When he finally did find the courage to go back, it was at Raven's
urging. Raven, who would never, ever do something so incredibly stupid
and, although she might look at him with disapproving eyes that hurt worse
than words, would listen. Calm, rational Raven, who finally pulled him
out of his pity party and back into the real world.
Of course, by then it was too late.
He arrived at her building not long after sunset, but skulked
around the doorway, unable to enter, for at least an hour. Finally, with
a deep breath, he made his way to her rooms.

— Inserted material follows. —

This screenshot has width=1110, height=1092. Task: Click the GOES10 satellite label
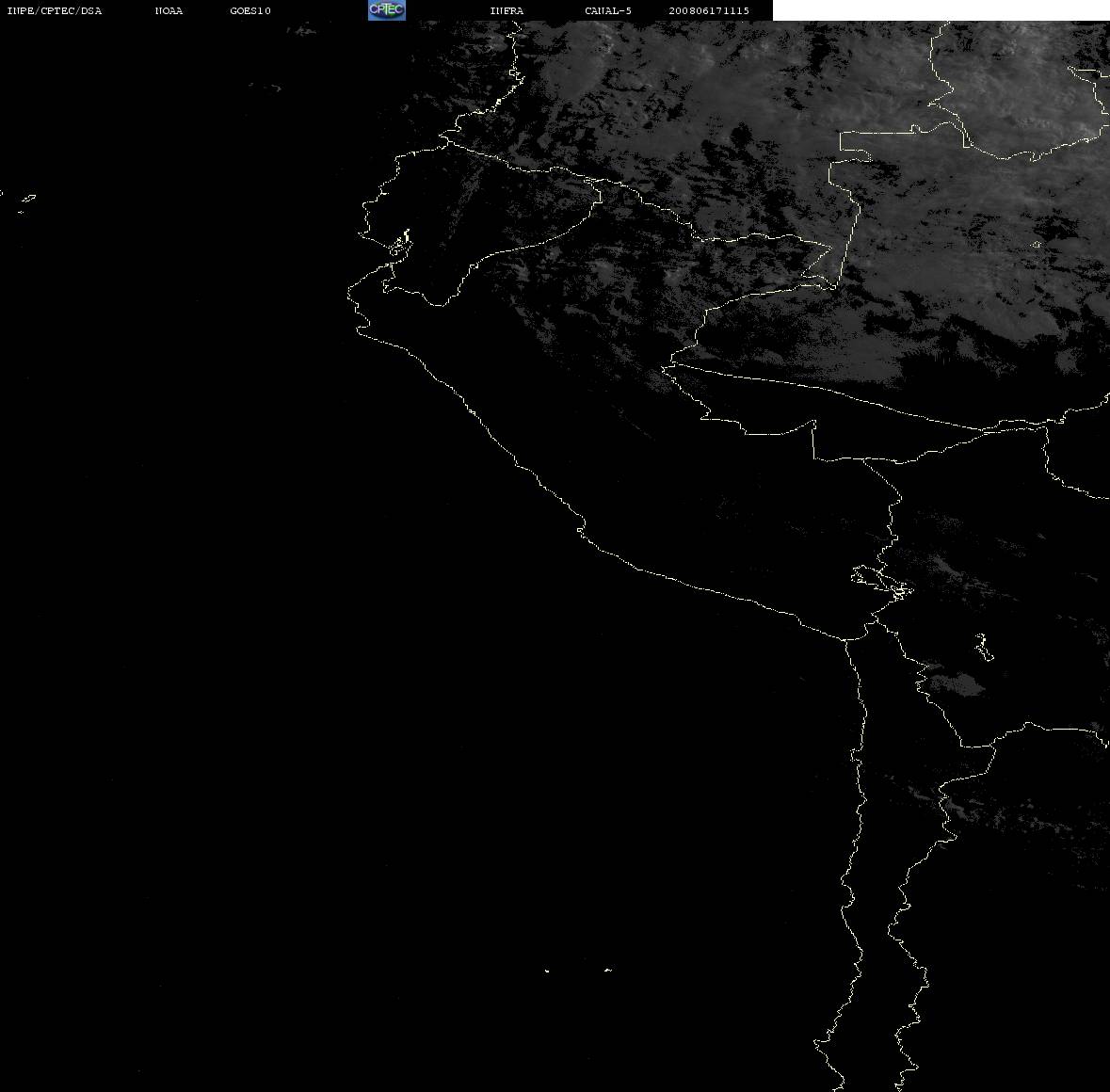(x=249, y=10)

He didn't find her in her bedroom, or the library, or the bathroom.
She wasn't even in the study.
Darion found her on the balcony. Or, what had been her.
His first crazed thought was that it was a statue, some grotesque,
monstuous statue. Of course it wasn't. It was Bonnie. Burned, shriveled
into an ashy forn of a woman.
Mind reeling, Darion sank to the ground, unable to tear his eyes
away from the sight before him. There was no way she could have been here
long- the ashes would have blown away by now if she had. She must have
come out not long before sunset. And, with a rush of pain, he knew she
had wanted him to see her.
Her body was contorted in pain, he noticed absently, hands clutching
at her stomach wildly; face upturned, eyes fixed raptly on where the sun
must have been when... it happened.
She was smiling.
He was an awful, awful person who had completely destroyed a
young girl's life, and she was smiling her sweet, grateful smile.
And he found comfort in that. His mind was screaming wildly,
body caught in uncontrollable shivers, but she was smiling, and everything
was all right, because in the midst of hatred Bonnie had given him a gift-
this innocent, pure, painfully good girl whose very essence Darion had
destroyed had given him a gift-
She was smiling.
In a move he was at the railing. And the moonflowers stared starkly
up at him, innocent as the girl he had destroyed, and he tore them, ripped
them into tiny pieces and scattered the mangled pieces over the ashes of
the girl that had ceased to be. Then, with a moaning, sorrowful roar, he
hit blindly at the statue until it was a pile of ashes and torn white petals
lying in a heap on the balcony.
And he stayed there all night, watching the wind carry the pieces
away.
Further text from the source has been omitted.